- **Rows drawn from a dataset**
-- START --
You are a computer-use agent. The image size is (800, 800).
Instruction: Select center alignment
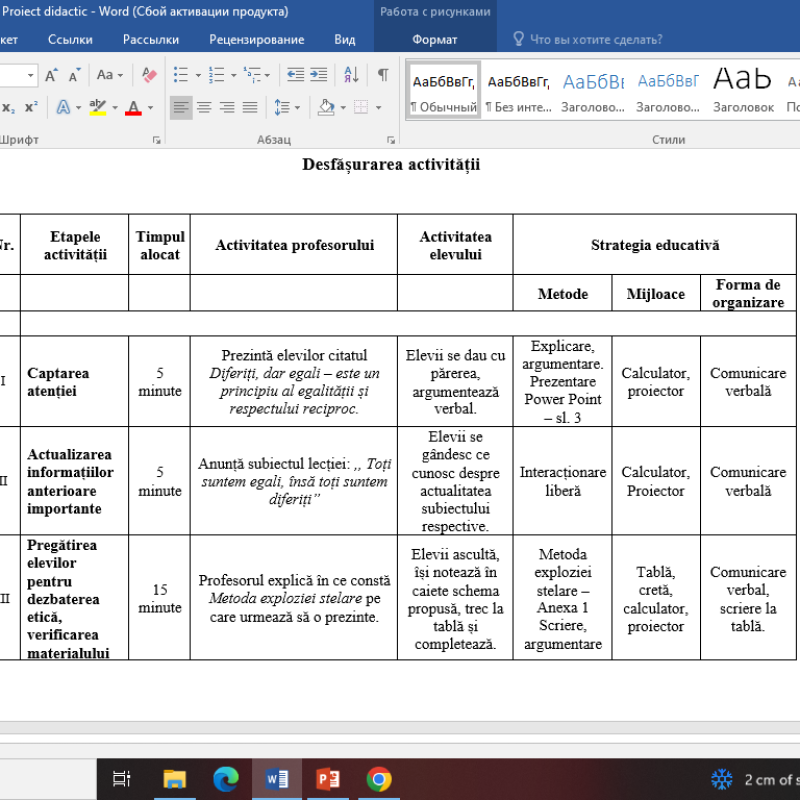coord(203,108)
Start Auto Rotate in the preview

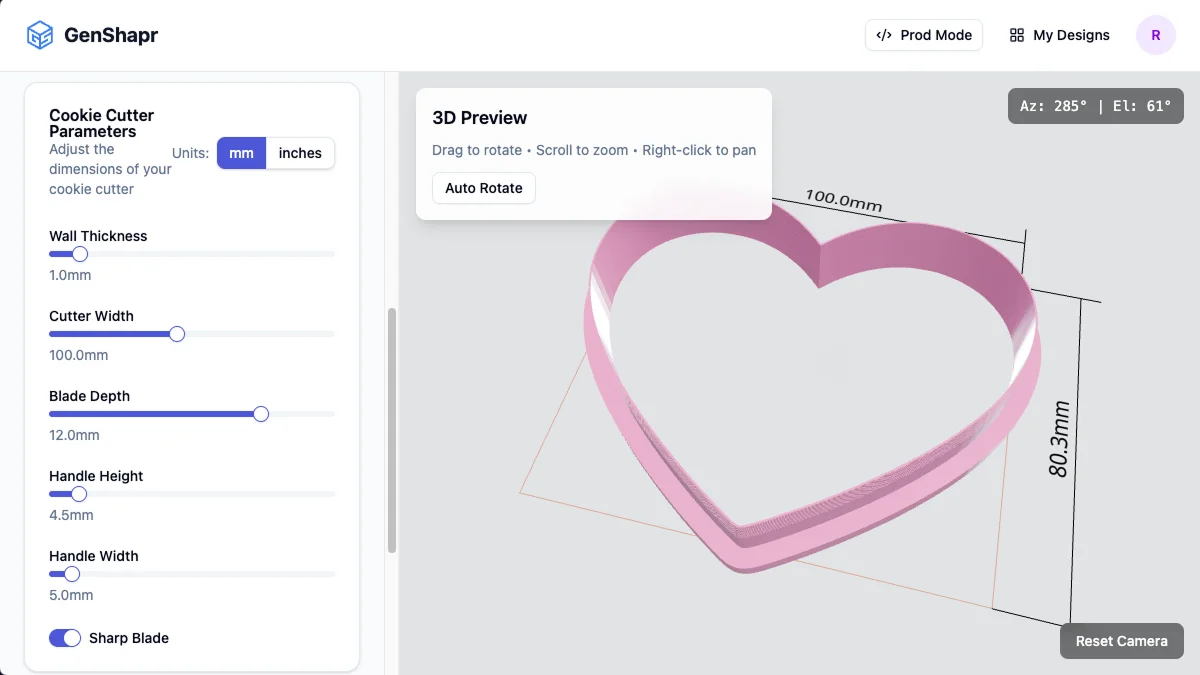[483, 188]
-- END --
- **OBJECTIVE**
Count the lines of the listing above that contain the string "size", treating uppercase and lowercase as different. Reply with the number alone.

- **RESULT OF THE EXERCISE**
1